Data -
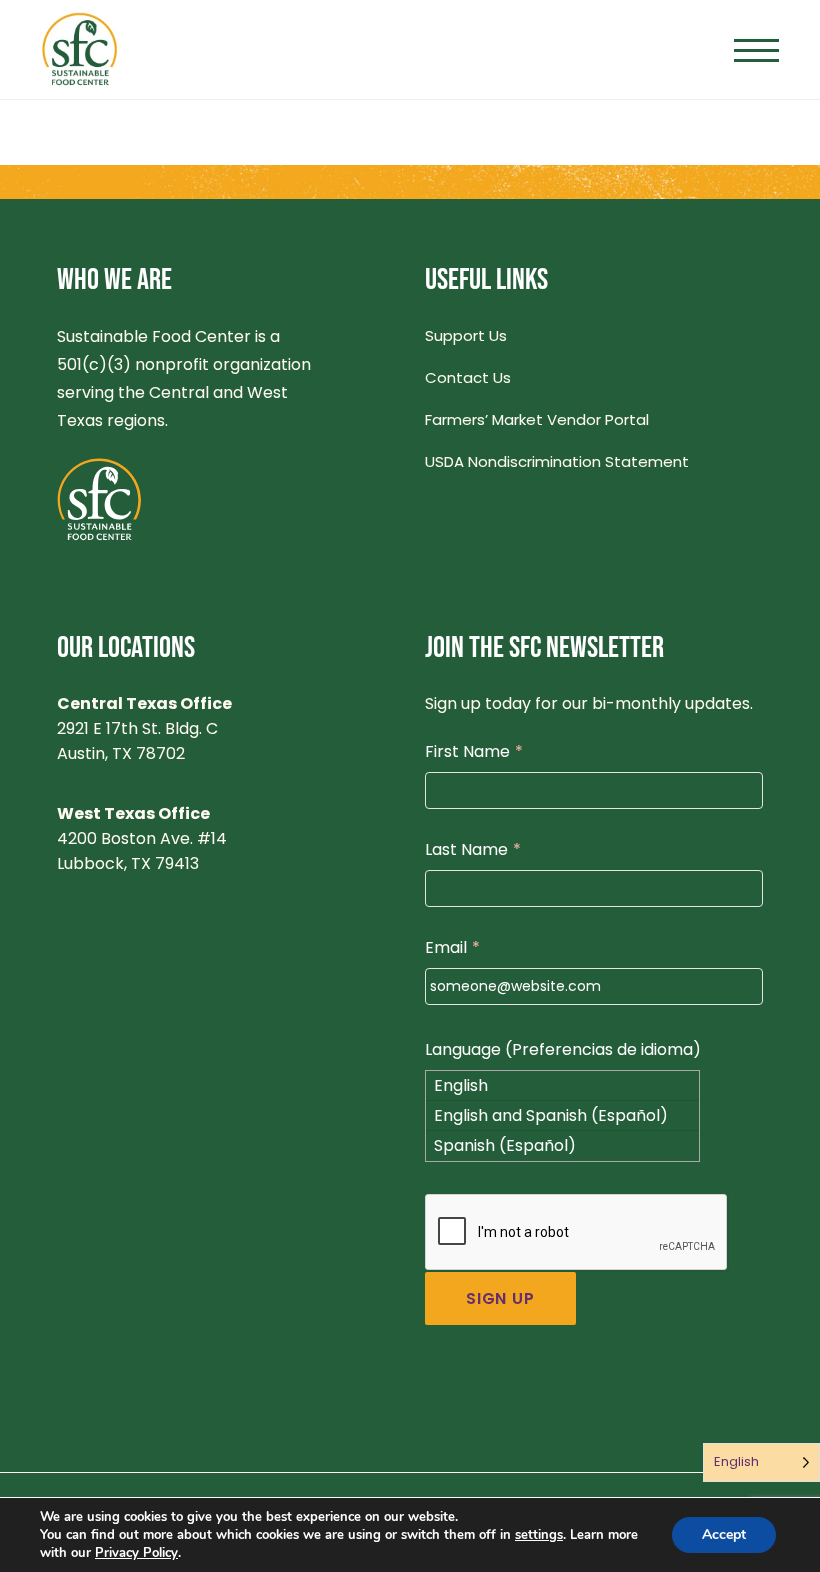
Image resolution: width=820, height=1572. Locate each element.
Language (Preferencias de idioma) (563, 1049)
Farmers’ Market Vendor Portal (537, 419)
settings (539, 1535)
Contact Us (468, 377)
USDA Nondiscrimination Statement (557, 461)
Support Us (466, 335)
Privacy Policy (136, 1553)
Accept (724, 1534)
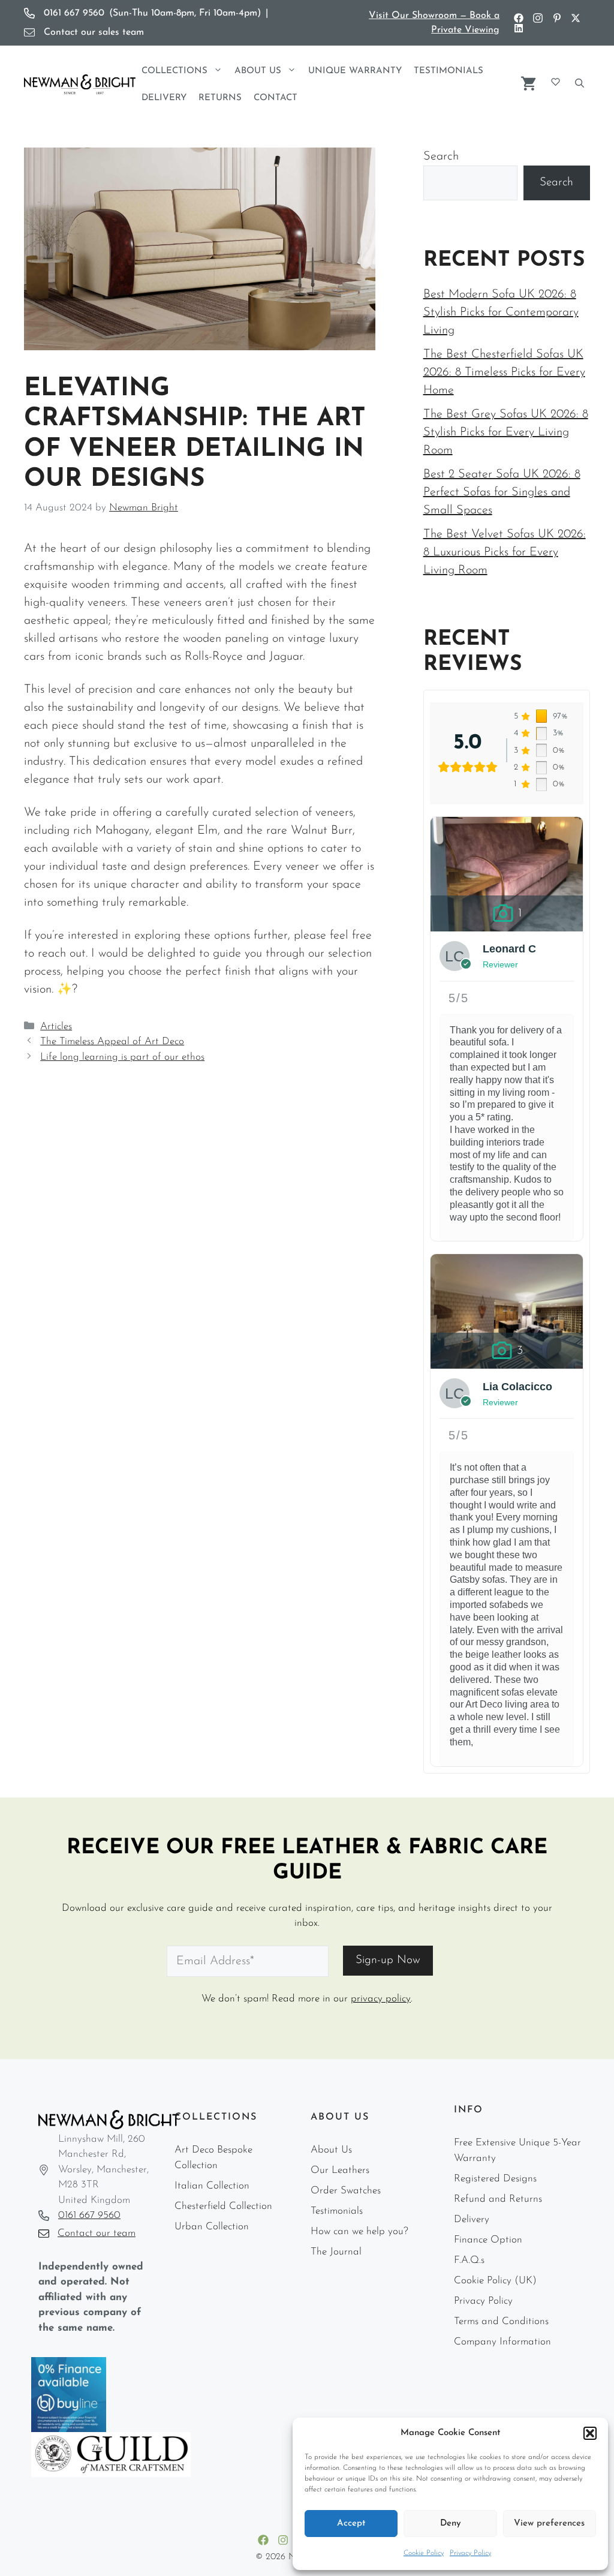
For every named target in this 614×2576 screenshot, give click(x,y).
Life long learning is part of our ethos (122, 1057)
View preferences (549, 2523)
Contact (275, 98)
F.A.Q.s (469, 2260)
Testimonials (448, 71)
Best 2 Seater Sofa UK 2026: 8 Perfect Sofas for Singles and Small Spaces (501, 492)
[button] (590, 2433)
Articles (56, 1026)
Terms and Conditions (501, 2321)
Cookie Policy (424, 2553)
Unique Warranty (355, 71)
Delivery (164, 98)
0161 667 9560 (89, 2215)
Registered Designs (495, 2179)
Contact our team (97, 2233)
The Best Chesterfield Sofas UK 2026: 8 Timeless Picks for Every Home (504, 372)
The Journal (336, 2252)
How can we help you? (359, 2231)
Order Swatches (346, 2191)
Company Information (502, 2342)
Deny (450, 2523)
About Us (257, 71)
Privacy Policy (470, 2553)
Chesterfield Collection (223, 2206)
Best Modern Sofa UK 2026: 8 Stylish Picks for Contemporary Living (501, 312)
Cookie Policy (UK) (495, 2281)
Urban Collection (211, 2227)
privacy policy (381, 1999)
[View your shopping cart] (528, 82)
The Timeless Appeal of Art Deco (112, 1041)
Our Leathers (340, 2170)
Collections (174, 71)
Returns (220, 98)
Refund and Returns (498, 2199)
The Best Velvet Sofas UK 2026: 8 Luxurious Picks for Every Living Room (504, 552)
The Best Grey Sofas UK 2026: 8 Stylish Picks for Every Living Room (505, 432)
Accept (351, 2523)
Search (441, 157)
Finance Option (488, 2240)
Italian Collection (211, 2186)
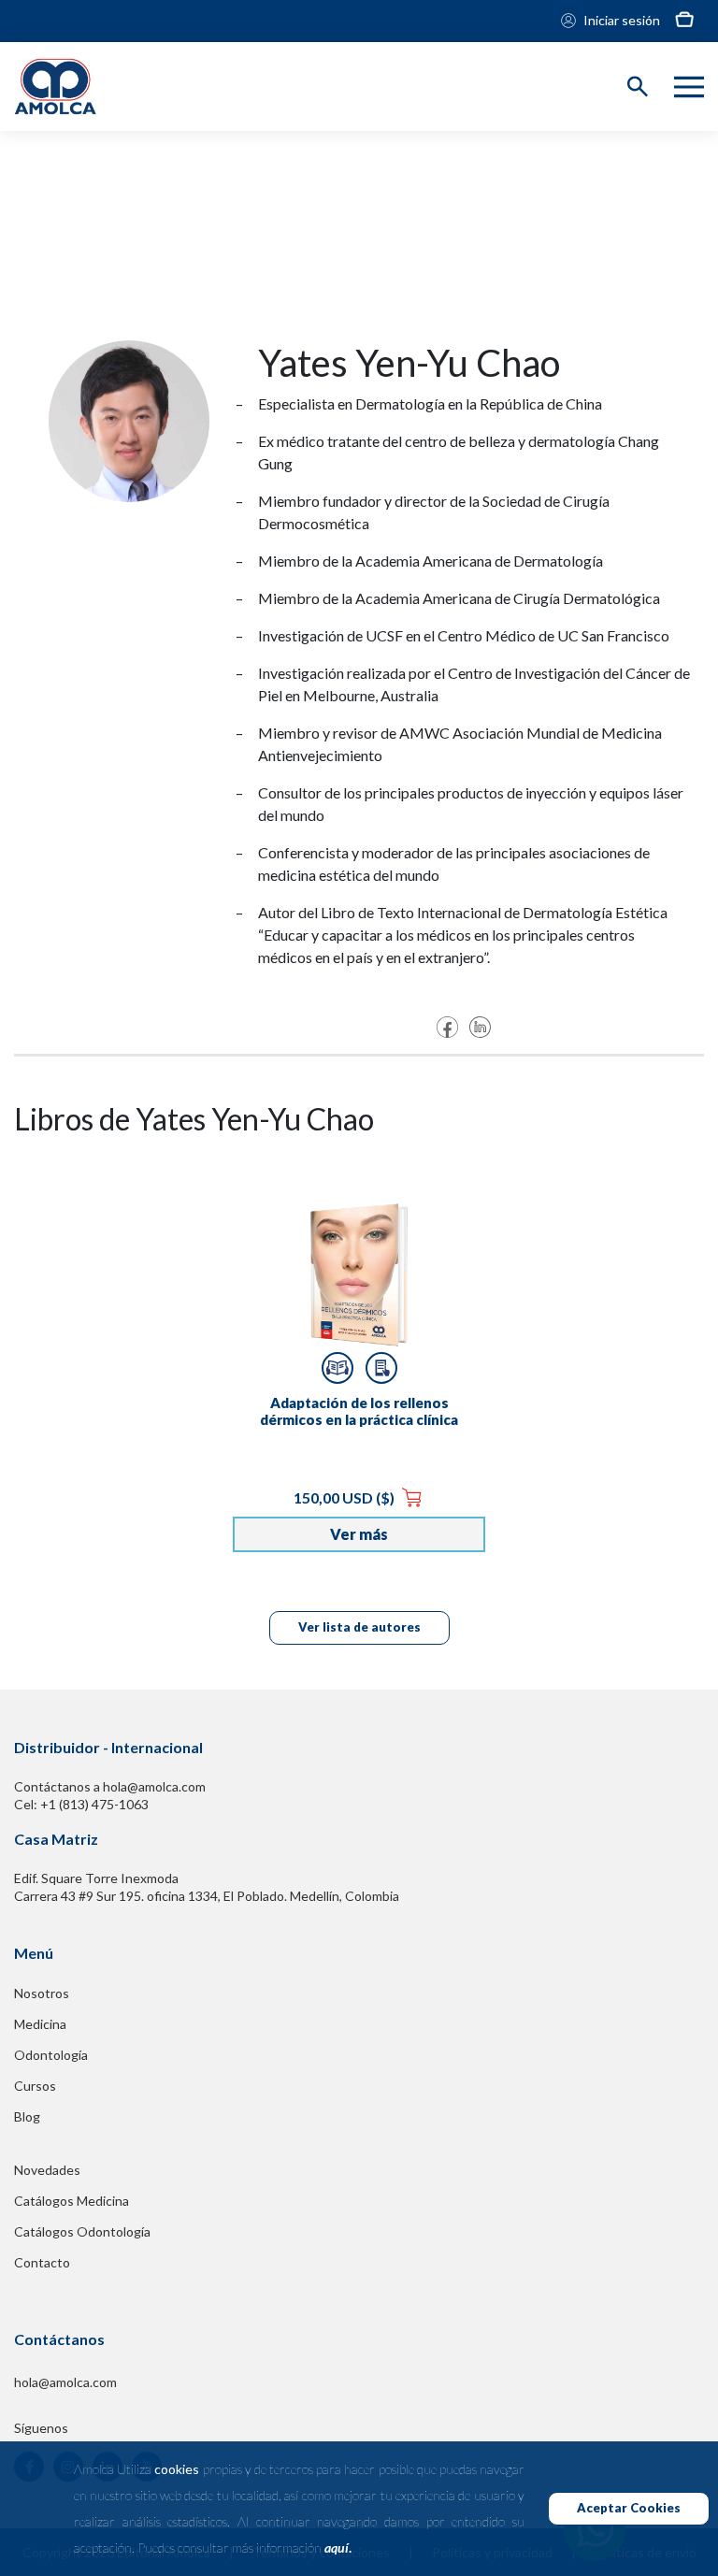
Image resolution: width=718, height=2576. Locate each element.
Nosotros (41, 1993)
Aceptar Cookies (629, 2507)
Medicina (40, 2024)
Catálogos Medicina (71, 2201)
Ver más (359, 1534)
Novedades (47, 2170)
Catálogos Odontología (82, 2231)
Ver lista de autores (359, 1626)
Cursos (35, 2086)
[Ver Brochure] (381, 1368)
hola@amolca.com (65, 2382)
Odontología (51, 2055)
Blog (27, 2116)
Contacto (42, 2262)
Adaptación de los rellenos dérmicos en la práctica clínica (359, 1411)
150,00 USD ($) (345, 1497)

Problem description - Find the lines above holding the word "Chesterfield" and show them.

Result of this exercise -
The Best Chesterfield Sofas UK 2026: 8 Timeless Picks for Every Home (504, 372)
Chesterfield Collection (223, 2206)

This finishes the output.